4. Preoperative preparation Timing of surgery: Vaginal repair is best performed in women who have completed childbearing. Patients with cough or anemia should first receive treatment for cough and correction of anemia. The surgery should be scheduled after menstruation, as immediate postoperative menstruation may increase the risk of wound infection.

One week before the repair, start administering succinylsulfathiazole four times daily, 2g each time. Succinylsulfathiazole has antiseptic and mild laxative effects on the gastrointestinal tract, preventing infection and facilitating postoperative bowel movements. If succinylsulfathiazole is unavailable, oral streptomycin 1g daily or neomycin 1g daily can be used.

For perimenopausal or postmenopausal women, a small amount of estrogen can be administered one week before surgery to improve vaginal blood circulation, promote epithelial growth, and enhance healing.

Three days before surgery, provide a low-residue semi-liquid diet. Three days before surgery, irrigate the vagina with 0.25% iodine solution twice daily. Sitz baths with 0.4% potassium permanganate should be taken twice daily. Perform a cleansing enema one day before surgery.

5. Postoperative management Continue administering succinylsulfathiazole for one week, or use streptomycin or neomycin. Continue a small dose of estrogen for one week to avoid withdrawal bleeding within the first week. Maintain a low-residue semi-liquid diet for five days.

Keep the wound clean, use perineal alcohol gauze pads, retain the indwelling catheter for 5 days, and clean the wound with alcohol after bowel movements.

No enema is allowed after surgery. If there is still no bowel movement after 5 days postoperatively, a mild laxative can be administered, such as 5mg of bisacodyl or 30ml of oral liquid paraffin. If the stool remains dry, a rubber catheter can be lubricated and inserted along the posterior wall into the rectum to instill 30ml of oil. To prevent fecal impaction in the rectum, a daily rectal examination may be performed (using ample lubricant is essential).
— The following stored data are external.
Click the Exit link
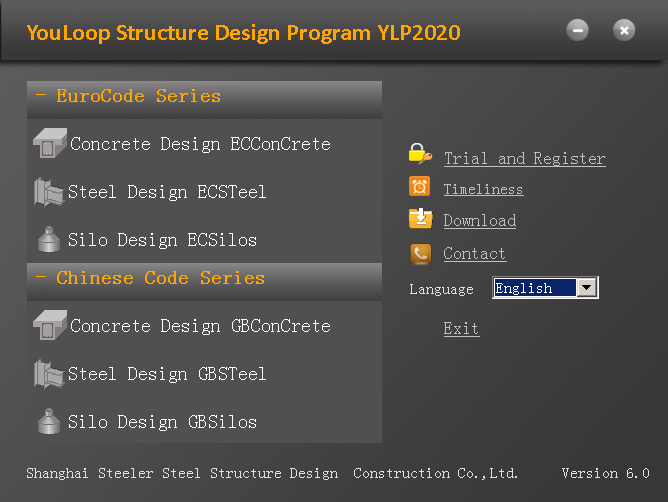 [461, 329]
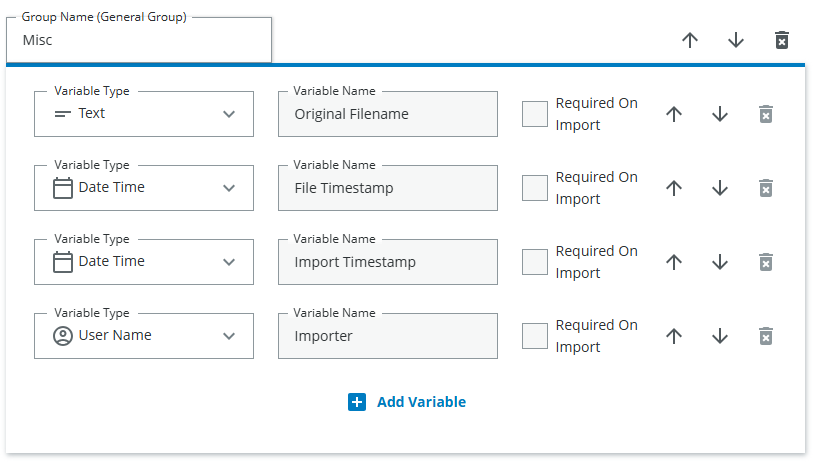Screen dimensions: 817x462
Task: Select the Import Timestamp variable name field
Action: click(x=387, y=262)
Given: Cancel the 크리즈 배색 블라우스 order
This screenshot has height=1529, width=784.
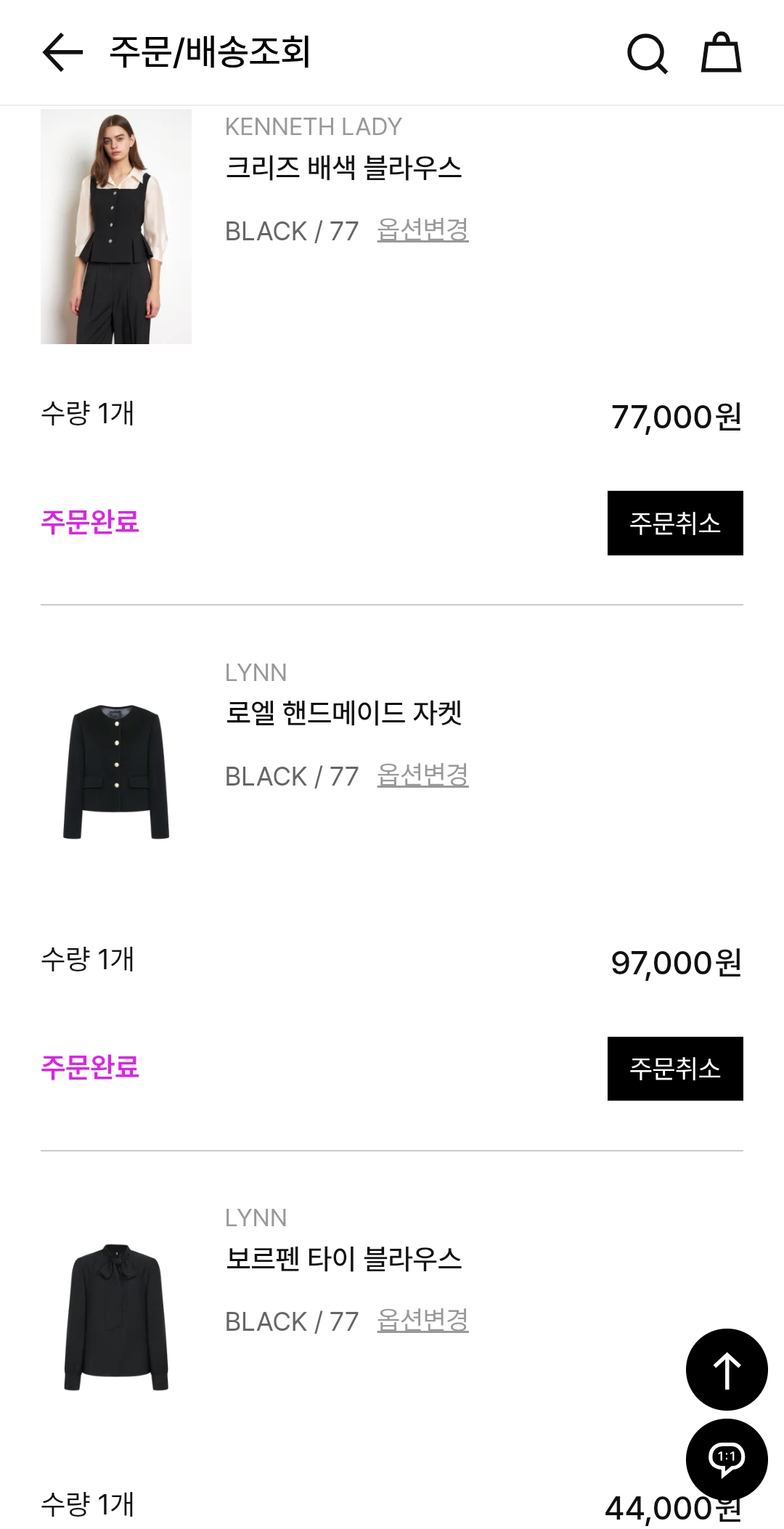Looking at the screenshot, I should point(675,523).
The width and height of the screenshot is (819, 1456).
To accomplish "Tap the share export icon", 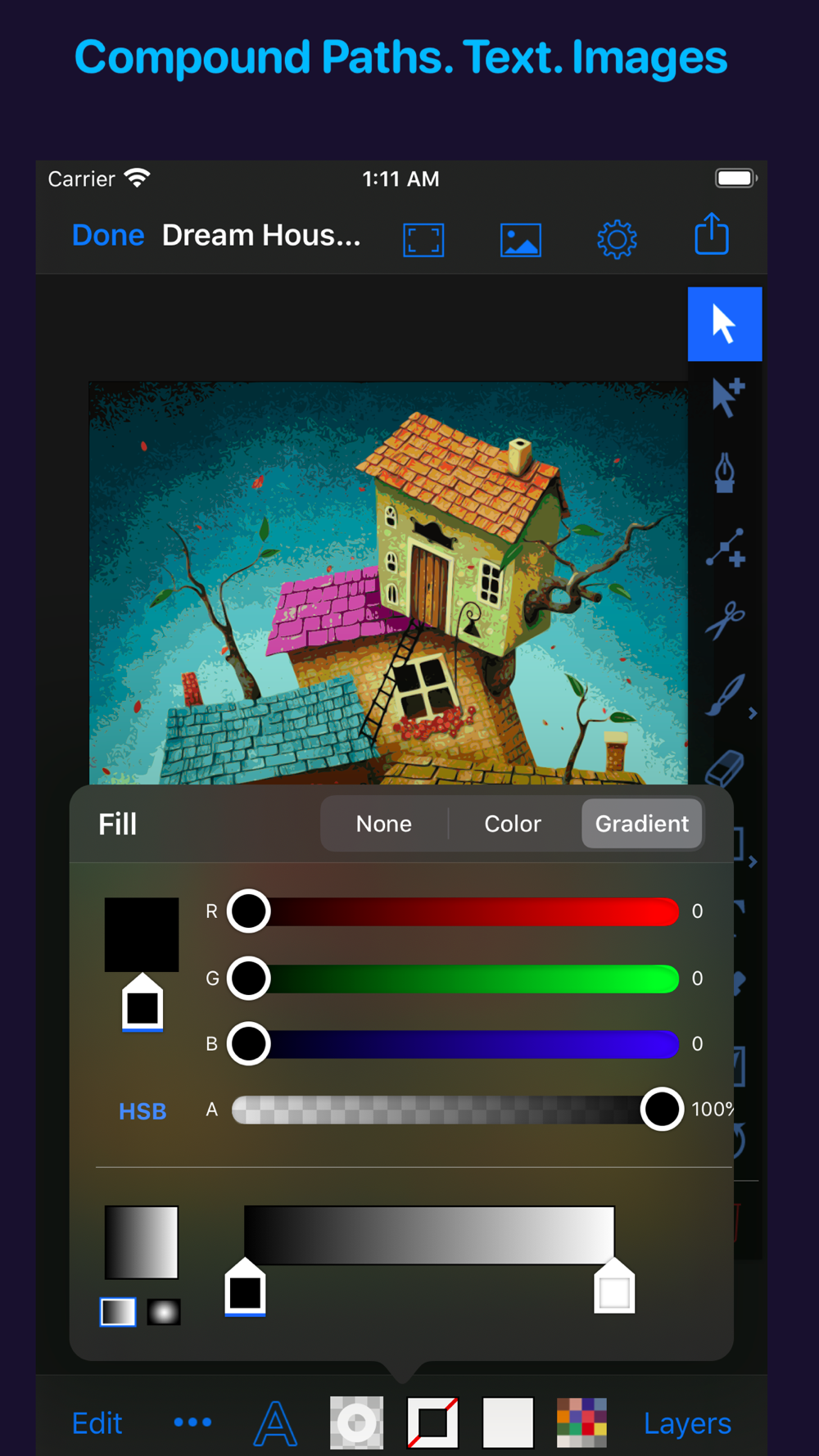I will 712,234.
If there is excessive vaginal discharge with an odor, it indicates infection in the vaginal wound. In such cases, the vagina can be irrigated with hot 0.4% potassium permanganate solution. Generally, hot potassium permanganate sitz baths can be started 7 days postoperatively to promote wound healing.

6. Repair after recurrence The causes of recurrence are often insufficient tissue support, estrogen deficiency, inadequate protein nutrition, anemia, or chronic cough, which impair healing. Postoperative perineal exercises are crucial. The primary exercise methods involve tightening the rectum as if holding back a bowel movement or suddenly tightening to interrupt urination during voiding. If reoperation is necessary, it should generally be delayed for 3–6 months to allow inflammation and infection to subside. Alternatively, adrenal corticosteroids and antibiotics may be used to expedite the timing of surgery.

bubble_chart Prevention

To address the disease-causing factors, effective preventive measures can significantly reduce the incidence rate. The preventive measures are as follows:

① Implement family planning. Multiple pregnancies and deliveries inevitably lead to relaxation and tearing of the pelvic floor muscles; ② Immediately repair perineal tears after childbirth to prevent wound infection and impaired healing; ③ For first-time deliveries with a tight perineum, if the presenting part remains in the perineal area for an extended period, an episiotomy should be performed to avoid submucosal muscle tears or pressure necrosis; ④ During the puerperium period, physical therapy can generally begin the day after childbirth to improve blood circulation in the small pelvis, enhance local muscle tone, strengthen overall health, and avoid heavy physical labor or persistent cough.